Print the data that follows exactly as it stands, from its first line through the line containing "Pre médiá (1028, 15)", and stop there.

+++ Data section +++

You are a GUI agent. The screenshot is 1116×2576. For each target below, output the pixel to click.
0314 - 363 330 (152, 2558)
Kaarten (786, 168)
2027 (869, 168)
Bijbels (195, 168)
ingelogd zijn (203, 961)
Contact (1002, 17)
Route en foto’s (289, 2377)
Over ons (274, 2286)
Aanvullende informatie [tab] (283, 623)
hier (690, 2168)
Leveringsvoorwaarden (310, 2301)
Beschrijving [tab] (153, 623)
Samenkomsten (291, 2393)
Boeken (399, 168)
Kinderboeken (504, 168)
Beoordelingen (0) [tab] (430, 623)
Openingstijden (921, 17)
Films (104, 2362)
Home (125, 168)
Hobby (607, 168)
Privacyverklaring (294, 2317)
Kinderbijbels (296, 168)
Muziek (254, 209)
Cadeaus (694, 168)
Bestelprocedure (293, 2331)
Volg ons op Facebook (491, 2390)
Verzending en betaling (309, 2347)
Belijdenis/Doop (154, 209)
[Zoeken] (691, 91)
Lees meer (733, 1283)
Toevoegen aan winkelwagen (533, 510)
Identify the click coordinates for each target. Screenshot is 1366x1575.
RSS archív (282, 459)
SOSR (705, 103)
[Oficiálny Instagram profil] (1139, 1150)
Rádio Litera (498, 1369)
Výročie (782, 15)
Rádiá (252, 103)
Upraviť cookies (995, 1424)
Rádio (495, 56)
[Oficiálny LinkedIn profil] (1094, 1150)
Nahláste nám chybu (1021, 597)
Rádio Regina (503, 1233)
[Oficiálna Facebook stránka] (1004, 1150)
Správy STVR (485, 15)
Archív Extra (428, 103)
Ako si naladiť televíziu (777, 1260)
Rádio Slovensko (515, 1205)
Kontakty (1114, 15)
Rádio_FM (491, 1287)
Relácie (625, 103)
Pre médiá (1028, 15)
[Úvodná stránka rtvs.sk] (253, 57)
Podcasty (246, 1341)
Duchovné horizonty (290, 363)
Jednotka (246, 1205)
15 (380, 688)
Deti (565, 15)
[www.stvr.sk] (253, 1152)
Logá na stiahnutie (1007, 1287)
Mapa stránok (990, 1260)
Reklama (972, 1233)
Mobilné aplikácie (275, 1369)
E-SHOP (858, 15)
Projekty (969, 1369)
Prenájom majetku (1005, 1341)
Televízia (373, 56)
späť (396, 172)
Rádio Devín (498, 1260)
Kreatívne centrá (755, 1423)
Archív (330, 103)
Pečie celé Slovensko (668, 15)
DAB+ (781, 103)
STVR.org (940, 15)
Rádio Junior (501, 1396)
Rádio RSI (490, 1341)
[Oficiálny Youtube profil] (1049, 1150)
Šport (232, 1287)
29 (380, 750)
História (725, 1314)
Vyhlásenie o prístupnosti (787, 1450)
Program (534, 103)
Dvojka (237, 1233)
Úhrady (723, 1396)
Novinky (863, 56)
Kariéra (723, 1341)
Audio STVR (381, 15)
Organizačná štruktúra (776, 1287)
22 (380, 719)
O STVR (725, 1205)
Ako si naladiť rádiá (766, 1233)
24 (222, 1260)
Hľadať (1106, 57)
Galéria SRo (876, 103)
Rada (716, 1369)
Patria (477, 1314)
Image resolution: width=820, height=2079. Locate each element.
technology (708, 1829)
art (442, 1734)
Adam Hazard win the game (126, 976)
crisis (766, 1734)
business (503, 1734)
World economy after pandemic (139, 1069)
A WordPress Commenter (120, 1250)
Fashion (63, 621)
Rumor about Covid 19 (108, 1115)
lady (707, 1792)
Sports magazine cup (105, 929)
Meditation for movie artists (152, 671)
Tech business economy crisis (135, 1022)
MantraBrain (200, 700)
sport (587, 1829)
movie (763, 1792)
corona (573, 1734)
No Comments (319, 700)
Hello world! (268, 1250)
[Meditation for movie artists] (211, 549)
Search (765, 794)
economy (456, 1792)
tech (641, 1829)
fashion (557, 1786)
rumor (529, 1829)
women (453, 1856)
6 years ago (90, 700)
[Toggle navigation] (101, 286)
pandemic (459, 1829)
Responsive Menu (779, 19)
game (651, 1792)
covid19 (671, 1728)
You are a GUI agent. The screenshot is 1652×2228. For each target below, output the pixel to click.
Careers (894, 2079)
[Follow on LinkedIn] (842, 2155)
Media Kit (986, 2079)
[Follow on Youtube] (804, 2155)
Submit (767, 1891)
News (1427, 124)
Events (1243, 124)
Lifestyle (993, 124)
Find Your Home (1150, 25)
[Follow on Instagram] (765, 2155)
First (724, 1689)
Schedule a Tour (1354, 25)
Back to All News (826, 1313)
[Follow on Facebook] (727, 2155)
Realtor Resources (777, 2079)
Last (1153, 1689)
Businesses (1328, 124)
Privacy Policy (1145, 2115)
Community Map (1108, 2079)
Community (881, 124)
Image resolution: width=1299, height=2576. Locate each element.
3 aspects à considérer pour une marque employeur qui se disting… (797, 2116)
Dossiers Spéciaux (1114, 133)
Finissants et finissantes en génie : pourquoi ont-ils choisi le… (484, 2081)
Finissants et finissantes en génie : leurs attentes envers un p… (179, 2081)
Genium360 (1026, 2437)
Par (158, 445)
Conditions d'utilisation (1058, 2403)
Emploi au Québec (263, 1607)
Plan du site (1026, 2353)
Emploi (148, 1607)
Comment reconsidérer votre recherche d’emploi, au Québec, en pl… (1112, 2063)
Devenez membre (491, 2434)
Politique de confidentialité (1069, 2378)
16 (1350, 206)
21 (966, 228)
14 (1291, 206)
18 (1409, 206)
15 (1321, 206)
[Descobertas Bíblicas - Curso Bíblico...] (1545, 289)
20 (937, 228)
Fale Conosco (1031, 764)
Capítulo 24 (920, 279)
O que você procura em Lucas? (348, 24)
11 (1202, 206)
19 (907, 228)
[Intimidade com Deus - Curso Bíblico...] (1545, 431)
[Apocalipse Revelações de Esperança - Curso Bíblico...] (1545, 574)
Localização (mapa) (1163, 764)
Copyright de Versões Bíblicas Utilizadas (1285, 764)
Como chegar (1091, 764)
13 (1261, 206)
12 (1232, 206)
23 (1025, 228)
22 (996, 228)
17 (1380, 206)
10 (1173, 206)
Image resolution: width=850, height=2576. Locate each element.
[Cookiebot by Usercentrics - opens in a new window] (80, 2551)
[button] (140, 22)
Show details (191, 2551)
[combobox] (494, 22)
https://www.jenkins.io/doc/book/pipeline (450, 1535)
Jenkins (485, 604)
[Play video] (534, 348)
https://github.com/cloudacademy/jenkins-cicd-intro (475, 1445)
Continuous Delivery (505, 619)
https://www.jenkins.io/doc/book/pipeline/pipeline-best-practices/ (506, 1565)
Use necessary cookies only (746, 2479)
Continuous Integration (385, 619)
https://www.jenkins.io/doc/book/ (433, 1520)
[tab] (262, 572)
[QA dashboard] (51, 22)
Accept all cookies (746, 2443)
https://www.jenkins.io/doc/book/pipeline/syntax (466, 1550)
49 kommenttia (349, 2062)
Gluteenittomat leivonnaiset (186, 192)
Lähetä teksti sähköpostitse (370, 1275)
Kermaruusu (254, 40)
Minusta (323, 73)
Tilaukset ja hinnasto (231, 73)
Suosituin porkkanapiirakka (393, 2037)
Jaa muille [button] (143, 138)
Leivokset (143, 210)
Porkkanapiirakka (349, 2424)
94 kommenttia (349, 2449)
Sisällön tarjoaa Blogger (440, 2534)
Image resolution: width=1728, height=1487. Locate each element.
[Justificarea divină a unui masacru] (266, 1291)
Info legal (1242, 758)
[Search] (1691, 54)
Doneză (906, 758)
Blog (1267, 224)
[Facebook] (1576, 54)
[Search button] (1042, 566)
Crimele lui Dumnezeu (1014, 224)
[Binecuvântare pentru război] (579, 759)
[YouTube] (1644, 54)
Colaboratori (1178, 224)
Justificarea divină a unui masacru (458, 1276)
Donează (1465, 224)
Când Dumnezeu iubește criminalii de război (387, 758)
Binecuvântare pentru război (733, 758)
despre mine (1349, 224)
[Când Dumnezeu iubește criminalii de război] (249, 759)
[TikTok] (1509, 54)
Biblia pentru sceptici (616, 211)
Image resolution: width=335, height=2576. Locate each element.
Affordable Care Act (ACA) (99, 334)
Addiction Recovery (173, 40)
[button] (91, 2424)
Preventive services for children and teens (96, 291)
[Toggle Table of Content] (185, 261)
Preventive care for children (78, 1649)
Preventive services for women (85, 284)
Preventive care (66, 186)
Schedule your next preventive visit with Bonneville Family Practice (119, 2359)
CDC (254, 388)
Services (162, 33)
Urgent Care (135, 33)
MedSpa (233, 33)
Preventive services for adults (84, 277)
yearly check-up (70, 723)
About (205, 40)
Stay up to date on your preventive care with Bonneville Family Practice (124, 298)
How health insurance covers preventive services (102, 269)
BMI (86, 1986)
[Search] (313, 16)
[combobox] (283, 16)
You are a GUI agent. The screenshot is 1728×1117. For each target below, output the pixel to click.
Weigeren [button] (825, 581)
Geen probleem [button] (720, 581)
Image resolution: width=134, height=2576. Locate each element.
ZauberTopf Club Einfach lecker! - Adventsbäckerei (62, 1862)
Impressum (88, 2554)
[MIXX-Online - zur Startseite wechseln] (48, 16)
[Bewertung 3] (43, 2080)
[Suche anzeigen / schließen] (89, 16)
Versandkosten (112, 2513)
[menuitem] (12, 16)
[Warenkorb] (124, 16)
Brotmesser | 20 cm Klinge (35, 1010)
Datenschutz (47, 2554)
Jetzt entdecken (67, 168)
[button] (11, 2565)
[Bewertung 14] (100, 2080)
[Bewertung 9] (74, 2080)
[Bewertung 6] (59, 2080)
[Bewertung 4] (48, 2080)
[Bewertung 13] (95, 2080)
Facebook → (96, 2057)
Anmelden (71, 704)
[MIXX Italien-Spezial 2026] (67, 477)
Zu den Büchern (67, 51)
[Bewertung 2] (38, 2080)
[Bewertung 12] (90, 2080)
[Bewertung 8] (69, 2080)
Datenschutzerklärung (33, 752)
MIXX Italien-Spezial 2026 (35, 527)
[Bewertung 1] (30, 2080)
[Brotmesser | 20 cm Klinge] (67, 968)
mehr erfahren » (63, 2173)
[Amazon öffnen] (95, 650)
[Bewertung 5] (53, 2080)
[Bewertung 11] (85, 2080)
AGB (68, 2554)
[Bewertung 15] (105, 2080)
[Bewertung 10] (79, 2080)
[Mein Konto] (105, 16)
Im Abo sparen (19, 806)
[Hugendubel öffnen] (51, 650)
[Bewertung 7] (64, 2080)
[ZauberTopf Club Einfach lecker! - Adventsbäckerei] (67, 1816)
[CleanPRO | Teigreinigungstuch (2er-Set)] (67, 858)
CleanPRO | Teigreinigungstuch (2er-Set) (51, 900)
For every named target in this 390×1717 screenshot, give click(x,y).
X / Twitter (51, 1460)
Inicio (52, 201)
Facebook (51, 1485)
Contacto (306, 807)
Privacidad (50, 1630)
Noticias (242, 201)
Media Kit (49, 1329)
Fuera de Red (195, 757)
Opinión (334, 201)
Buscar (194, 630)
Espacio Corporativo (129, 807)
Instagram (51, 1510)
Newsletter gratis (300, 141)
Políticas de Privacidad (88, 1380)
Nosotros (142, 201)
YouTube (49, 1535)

+++

**Exercise solution**.
You are a GUI agent. The screenshot is 1116×2576. For each target below, output the pixel to click.
0314 - 363 330 (152, 2558)
Kaarten (786, 168)
2027 (869, 168)
Bijbels (195, 168)
ingelogd zijn (203, 961)
Contact (1002, 17)
Route en foto’s (289, 2377)
Over ons (274, 2286)
Aanvullende informatie [tab] (283, 623)
hier (690, 2168)
Leveringsvoorwaarden (310, 2301)
Beschrijving [tab] (153, 623)
Samenkomsten (291, 2393)
Boeken (399, 168)
Kinderboeken (504, 168)
Beoordelingen (0) [tab] (430, 623)
Openingstijden (921, 17)
Films (104, 2362)
Home (125, 168)
Hobby (607, 168)
Privacyverklaring (294, 2317)
Kinderbijbels (296, 168)
Muziek (254, 209)
Cadeaus (694, 168)
Bestelprocedure (293, 2331)
Volg ons op Facebook (491, 2390)
Verzending en betaling (309, 2347)
Belijdenis/Doop (154, 209)
[Zoeken] (691, 91)
Lees meer (733, 1283)
Toevoegen aan winkelwagen (533, 510)
Identify the click coordinates for each target. Screenshot is 1366x1575.
RSS archív (282, 459)
SOSR (705, 103)
[Oficiálny Instagram profil] (1139, 1150)
Rádio Litera (498, 1369)
Výročie (782, 15)
Rádiá (252, 103)
Upraviť cookies (995, 1424)
Rádio (495, 56)
[Oficiálny LinkedIn profil] (1094, 1150)
Nahláste nám chybu (1021, 597)
Rádio Regina (503, 1233)
[Oficiálna Facebook stránka] (1004, 1150)
Správy STVR (485, 15)
Archív Extra (428, 103)
Ako si naladiť televíziu (777, 1260)
Rádio Slovensko (515, 1205)
Kontakty (1114, 15)
Rádio_FM (491, 1287)
Relácie (625, 103)
Pre médiá (1028, 15)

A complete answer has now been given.